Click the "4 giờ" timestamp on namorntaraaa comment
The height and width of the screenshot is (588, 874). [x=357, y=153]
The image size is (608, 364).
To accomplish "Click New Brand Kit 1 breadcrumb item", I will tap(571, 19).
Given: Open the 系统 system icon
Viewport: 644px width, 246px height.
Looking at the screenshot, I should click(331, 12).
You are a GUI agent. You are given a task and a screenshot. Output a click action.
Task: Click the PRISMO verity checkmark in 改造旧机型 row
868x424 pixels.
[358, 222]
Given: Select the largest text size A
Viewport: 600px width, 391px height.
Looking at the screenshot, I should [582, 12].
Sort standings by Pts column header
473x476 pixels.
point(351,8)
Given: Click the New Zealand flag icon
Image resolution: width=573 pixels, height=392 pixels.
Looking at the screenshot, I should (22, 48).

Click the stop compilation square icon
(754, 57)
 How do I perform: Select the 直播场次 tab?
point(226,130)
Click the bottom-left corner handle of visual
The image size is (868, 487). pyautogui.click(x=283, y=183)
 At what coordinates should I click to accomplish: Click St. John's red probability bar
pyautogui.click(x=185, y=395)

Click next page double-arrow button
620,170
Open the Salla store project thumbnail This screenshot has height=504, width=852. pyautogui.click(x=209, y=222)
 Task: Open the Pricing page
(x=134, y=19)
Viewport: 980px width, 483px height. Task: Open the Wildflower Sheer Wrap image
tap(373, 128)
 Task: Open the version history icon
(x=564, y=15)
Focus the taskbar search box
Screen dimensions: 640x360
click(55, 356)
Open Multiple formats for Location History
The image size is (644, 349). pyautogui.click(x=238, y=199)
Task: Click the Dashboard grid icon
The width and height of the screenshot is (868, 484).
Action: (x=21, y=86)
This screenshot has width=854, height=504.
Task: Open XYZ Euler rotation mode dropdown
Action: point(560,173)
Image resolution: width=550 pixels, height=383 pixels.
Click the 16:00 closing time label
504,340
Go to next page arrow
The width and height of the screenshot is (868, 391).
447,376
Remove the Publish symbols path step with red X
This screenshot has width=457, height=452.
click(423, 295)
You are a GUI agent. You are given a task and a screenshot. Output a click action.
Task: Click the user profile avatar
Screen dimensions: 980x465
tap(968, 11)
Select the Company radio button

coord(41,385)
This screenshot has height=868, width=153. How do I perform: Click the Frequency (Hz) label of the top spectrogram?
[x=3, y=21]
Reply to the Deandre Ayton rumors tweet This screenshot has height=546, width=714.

TASK STATEMENT
The entries above need to be transcribed with no differences at all.

COMPLETED TASK
Click the "4 giờ" timestamp on namorntaraaa comment
The height and width of the screenshot is (588, 874). [x=357, y=153]
The image size is (608, 364).
To accomplish "Click New Brand Kit 1 breadcrumb item", I will tap(571, 19).
Given: Open the 系统 system icon
Viewport: 644px width, 246px height.
Looking at the screenshot, I should click(331, 12).
You are a GUI agent. You are given a task and a screenshot. Output a click action.
Task: Click the PRISMO verity checkmark in 改造旧机型 row
868x424 pixels.
[358, 222]
Given: Select the largest text size A
Viewport: 600px width, 391px height.
Looking at the screenshot, I should [582, 12].
Sort standings by Pts column header
473x476 pixels.
point(351,8)
Given: Click the New Zealand flag icon
Image resolution: width=573 pixels, height=392 pixels.
Looking at the screenshot, I should (22, 48).

Click the stop compilation square icon
(754, 57)
 How do I perform: Select the 直播场次 tab?
point(226,130)
Click the bottom-left corner handle of visual
The image size is (868, 487). pyautogui.click(x=283, y=183)
 At what coordinates should I click to accomplish: Click St. John's red probability bar
pyautogui.click(x=185, y=395)

Click next page double-arrow button
620,170
Open the Salla store project thumbnail This screenshot has height=504, width=852. pyautogui.click(x=209, y=222)
 Task: Open the Pricing page
(x=134, y=19)
Viewport: 980px width, 483px height. Task: Open the Wildflower Sheer Wrap image
tap(373, 128)
 Task: Open the version history icon
(x=564, y=15)
Focus the taskbar search box
Screen dimensions: 640x360
click(55, 356)
Open Multiple formats for Location History
The image size is (644, 349). pyautogui.click(x=238, y=199)
Task: Click the Dashboard grid icon
The width and height of the screenshot is (868, 484).
Action: (x=21, y=86)
This screenshot has width=854, height=504.
Task: Open XYZ Euler rotation mode dropdown
Action: point(560,173)
Image resolution: width=550 pixels, height=383 pixels.
Click the 16:00 closing time label
504,340
Go to next page arrow
The width and height of the screenshot is (868, 391).
447,376
Remove the Publish symbols path step with red X
This screenshot has width=457, height=452.
click(423, 295)
You are a GUI agent. You are given a task and a screenshot. Output a click action.
Task: Click the user profile avatar
Screen dimensions: 980x465
tap(968, 11)
Select the Company radio button

coord(41,385)
This screenshot has height=868, width=153. How do I perform: Click the Frequency (Hz) label of the top spectrogram?
[x=3, y=21]
Reply to the Deandre Ayton rumors tweet This screenshot has height=546, width=714.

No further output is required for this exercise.